The meeting then concluded that there was a need to ‘”deposit the amount intended for distribution to Libyan families as per :aw No. 10, 2012, as soon as possible, and in a manner that guarantees transparency in the CBL”.

This press release seemed to indicate quite clearly that there exists a tension between Libya’s executive and legislative bodies – a point that was highlighted by Libya Herald’s exclusive interview with Mahmoud Jibril on 17 February.

The CBL press statement immediately caused concern that the CBL is preparing the ground for the NTC to renege on its decision.

It was not surprising therefore that the CBL quickly posted another press release on the government’s official website in which the governor “assured the commitment to the implementation of the NTC decision as soon as possible.” The enforcement of the law was “only a matter of time”, he stressed, but without defining a time limit.

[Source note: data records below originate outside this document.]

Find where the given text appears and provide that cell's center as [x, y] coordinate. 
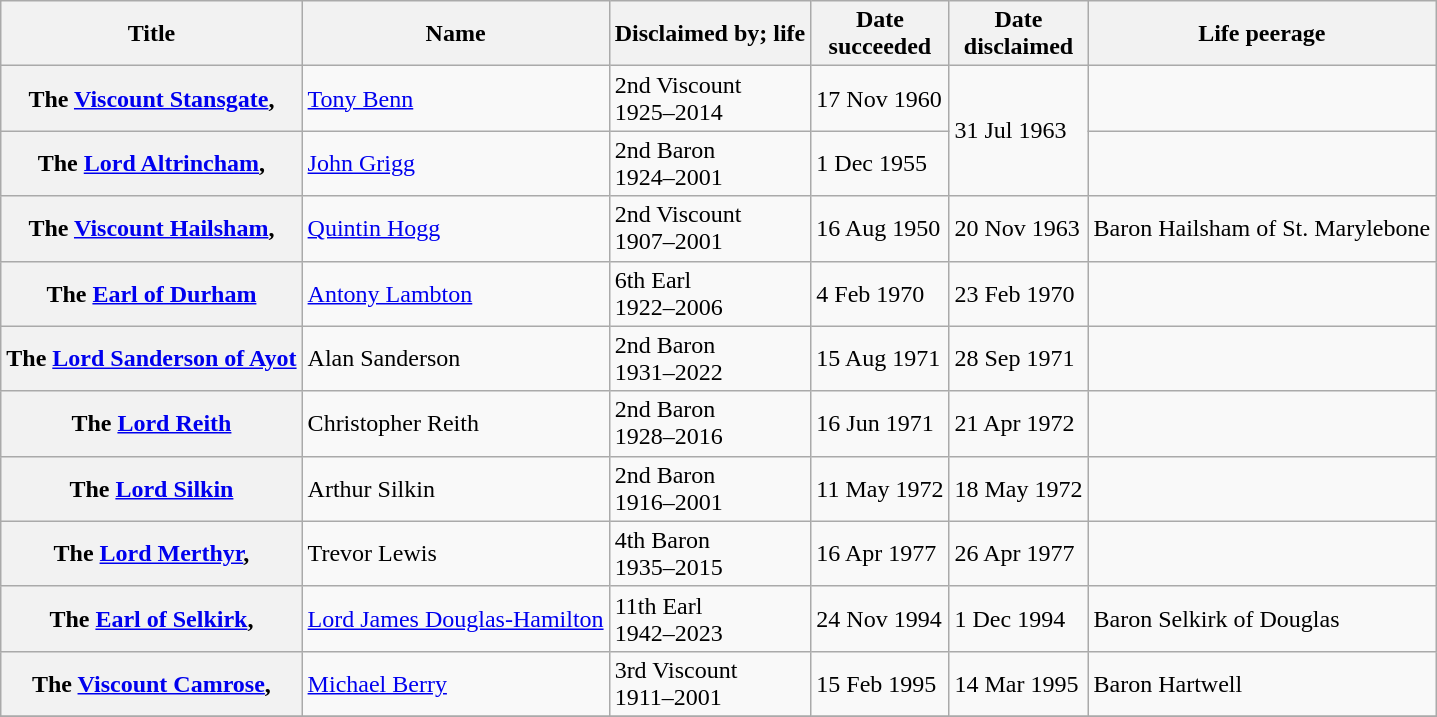
The Lord Sanderson of Ayot [152, 358]
Baron Selkirk of Douglas [1262, 618]
John Grigg [456, 164]
The Earl of Durham [152, 294]
Name [456, 34]
Christopher Reith [456, 424]
15 Feb 1995 [880, 684]
20 Nov 1963 [1018, 228]
2nd Baron1916–2001 [710, 488]
21 Apr 1972 [1018, 424]
Datesucceeded [880, 34]
16 Apr 1977 [880, 554]
The Viscount Hailsham, [152, 228]
15 Aug 1971 [880, 358]
Baron Hailsham of St. Marylebone [1262, 228]
The Viscount Stansgate, [152, 98]
Baron Hartwell [1262, 684]
1 Dec 1994 [1018, 618]
2nd Viscount1925–2014 [710, 98]
1 Dec 1955 [880, 164]
16 Jun 1971 [880, 424]
14 Mar 1995 [1018, 684]
17 Nov 1960 [880, 98]
The Lord Altrincham, [152, 164]
16 Aug 1950 [880, 228]
31 Jul 1963 [1018, 131]
2nd Baron1931–2022 [710, 358]
2nd Baron1924–2001 [710, 164]
Datedisclaimed [1018, 34]
28 Sep 1971 [1018, 358]
Lord James Douglas-Hamilton [456, 618]
Title [152, 34]
Michael Berry [456, 684]
The Lord Merthyr, [152, 554]
Disclaimed by; life [710, 34]
11 May 1972 [880, 488]
23 Feb 1970 [1018, 294]
The Lord Reith [152, 424]
24 Nov 1994 [880, 618]
Quintin Hogg [456, 228]
The Lord Silkin [152, 488]
Tony Benn [456, 98]
6th Earl1922–2006 [710, 294]
Antony Lambton [456, 294]
3rd Viscount1911–2001 [710, 684]
Life peerage [1262, 34]
2nd Baron1928–2016 [710, 424]
Alan Sanderson [456, 358]
26 Apr 1977 [1018, 554]
18 May 1972 [1018, 488]
4th Baron1935–2015 [710, 554]
The Viscount Camrose, [152, 684]
Arthur Silkin [456, 488]
The Earl of Selkirk, [152, 618]
11th Earl1942–2023 [710, 618]
2nd Viscount1907–2001 [710, 228]
4 Feb 1970 [880, 294]
Trevor Lewis [456, 554]
Determine the (X, Y) coordinate at the center of the cell enclosing the given text.  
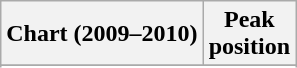
Peakposition (249, 34)
Chart (2009–2010) (102, 34)
Identify which cell holds the provided text, then report its (x, y) central coordinate. 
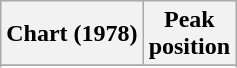
Chart (1978) (72, 34)
Peakposition (189, 34)
Output the [X, Y] coordinate of the center of the cell containing the given text.  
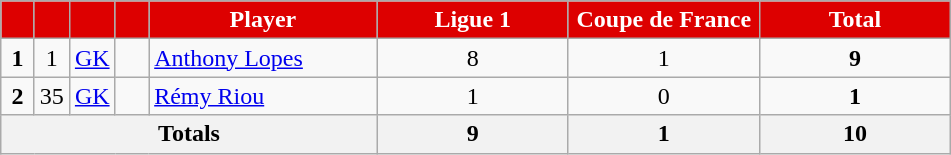
10 [854, 134]
0 [664, 96]
Coupe de France [664, 20]
Player [264, 20]
Total [854, 20]
8 [472, 58]
35 [52, 96]
2 [18, 96]
Ligue 1 [472, 20]
Totals [189, 134]
Anthony Lopes [264, 58]
Rémy Riou [264, 96]
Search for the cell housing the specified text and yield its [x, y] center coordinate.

He went on to say that there were “continuous meetings night and day between the Civic Affairs Authority” and other departments to “discuss” the mechanism of disbursement.

“We are meeting continuously with the relevant committees, and we look forward to developing a practical and transparent program to implement the law, especially since our country suffers from the lack of accurate data bases because of the chaos that was prevalent during the reign of the tyrant”.

Furthermore, the governor explained that “the prescribed sums of money will be deposited in the bank accounts of citizens and that there are instructions to all branches of banks to facilitate the opening of current accounts for citizens” with no bank accounts.

The CBL governor also called upon all Libyans to “deposit in banks the money that they are hoarding outside the banks”.

This he approximated at about LD 15 billion.